### Exercise details
Add 17 to each coordinate in the answers to the entries below, then write out all their lines again with the requests included. Leave out the pictures.

### Records supplied
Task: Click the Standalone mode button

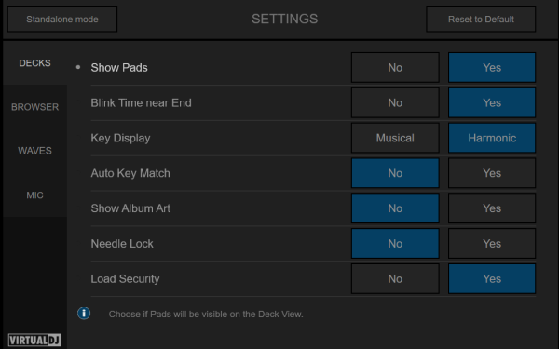Action: coord(62,19)
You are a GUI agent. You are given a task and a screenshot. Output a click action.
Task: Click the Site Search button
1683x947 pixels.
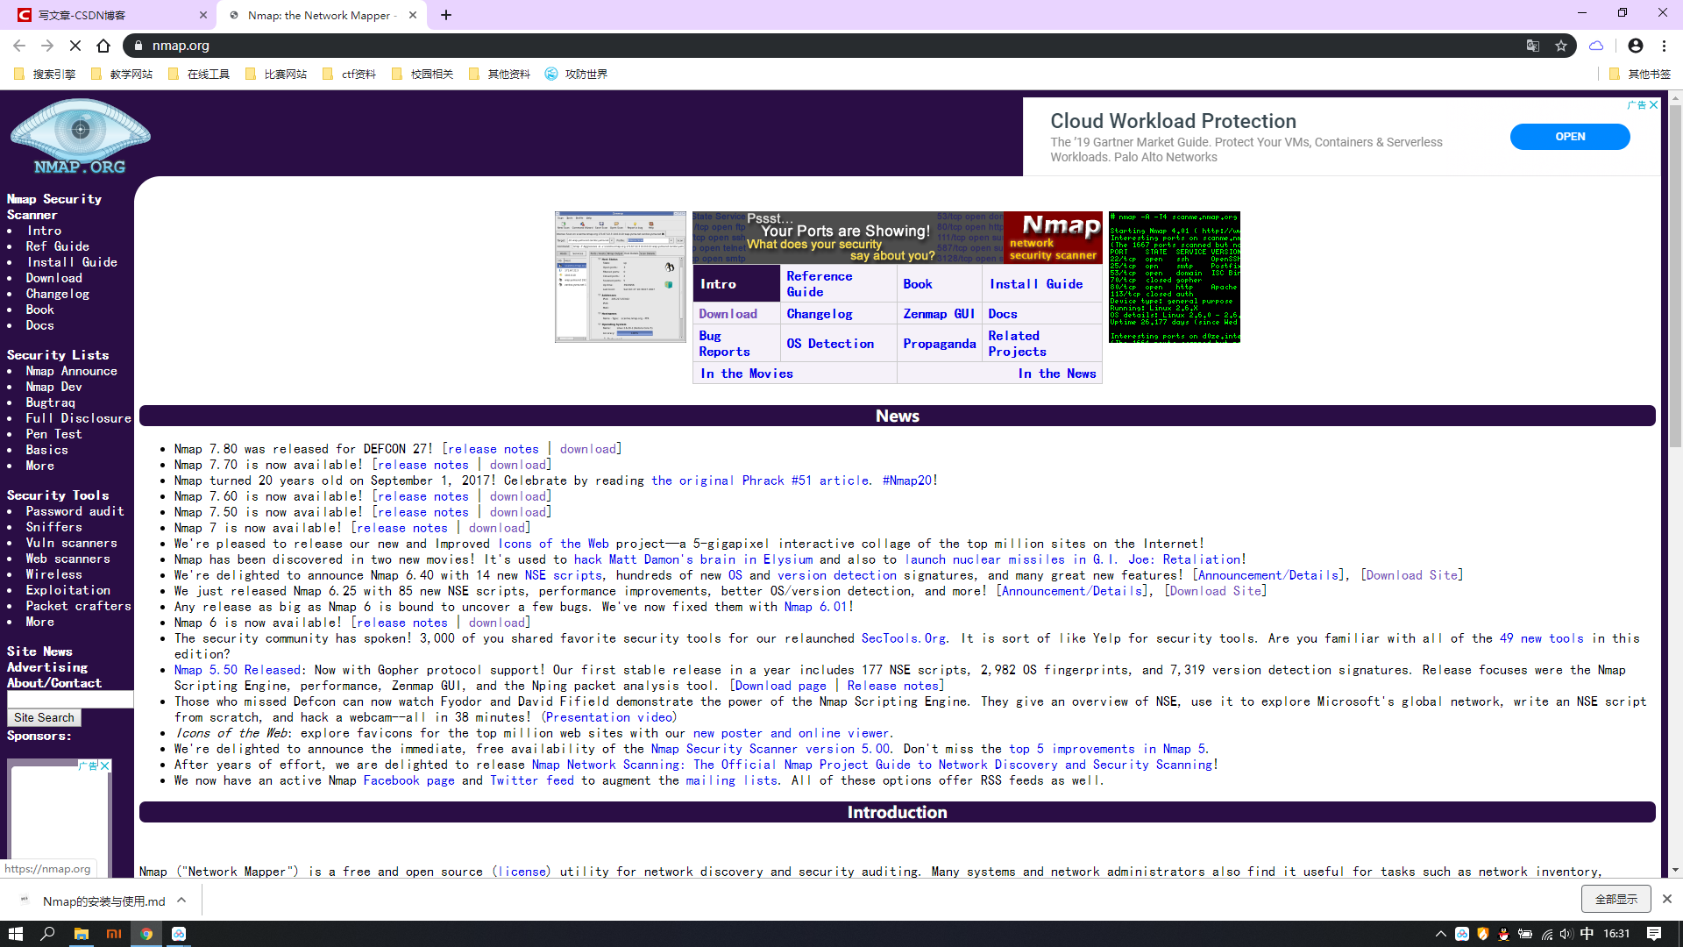(44, 717)
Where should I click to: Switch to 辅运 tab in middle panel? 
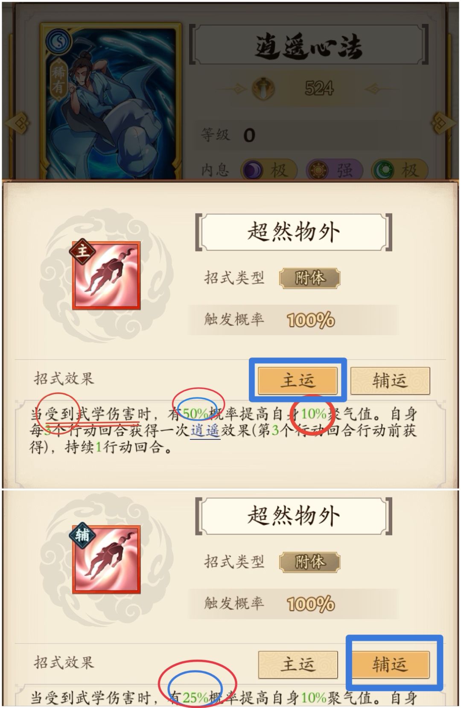[x=390, y=380]
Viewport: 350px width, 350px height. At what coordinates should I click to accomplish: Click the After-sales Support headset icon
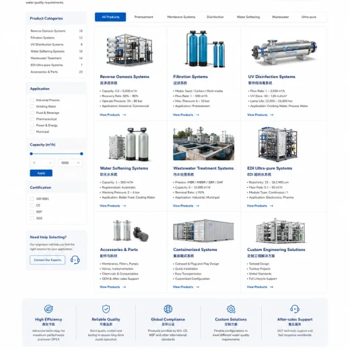[295, 309]

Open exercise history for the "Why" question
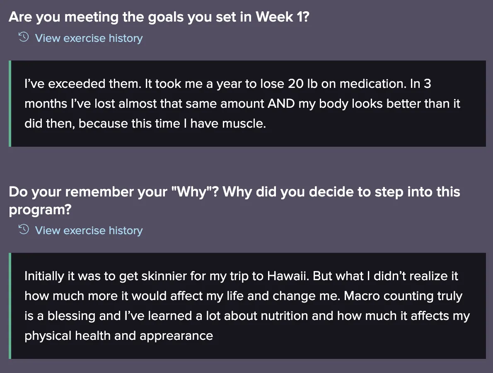pyautogui.click(x=89, y=230)
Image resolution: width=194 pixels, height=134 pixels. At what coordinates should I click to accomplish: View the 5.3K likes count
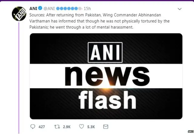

### Task response
Task: Click the Standalone mode button

Action: coord(79,36)
You are a GUI agent. You are given a task and a screenshot. Output a click action.
Task: Click the Site Search button
1683x947 pixels.
(61, 734)
Where should I click to: Switch to 辅运 tab in middle panel? 
[x=407, y=397]
Viewport: 350px width, 350px height. At what coordinates should I click to accomplish: Click the After-sales Support headset icon
[312, 326]

Open exercise history for the "Why" question
pyautogui.click(x=106, y=247)
Image resolution: width=194 pixels, height=134 pixels. At what coordinates should I click to accomplish: View the 5.3K likes count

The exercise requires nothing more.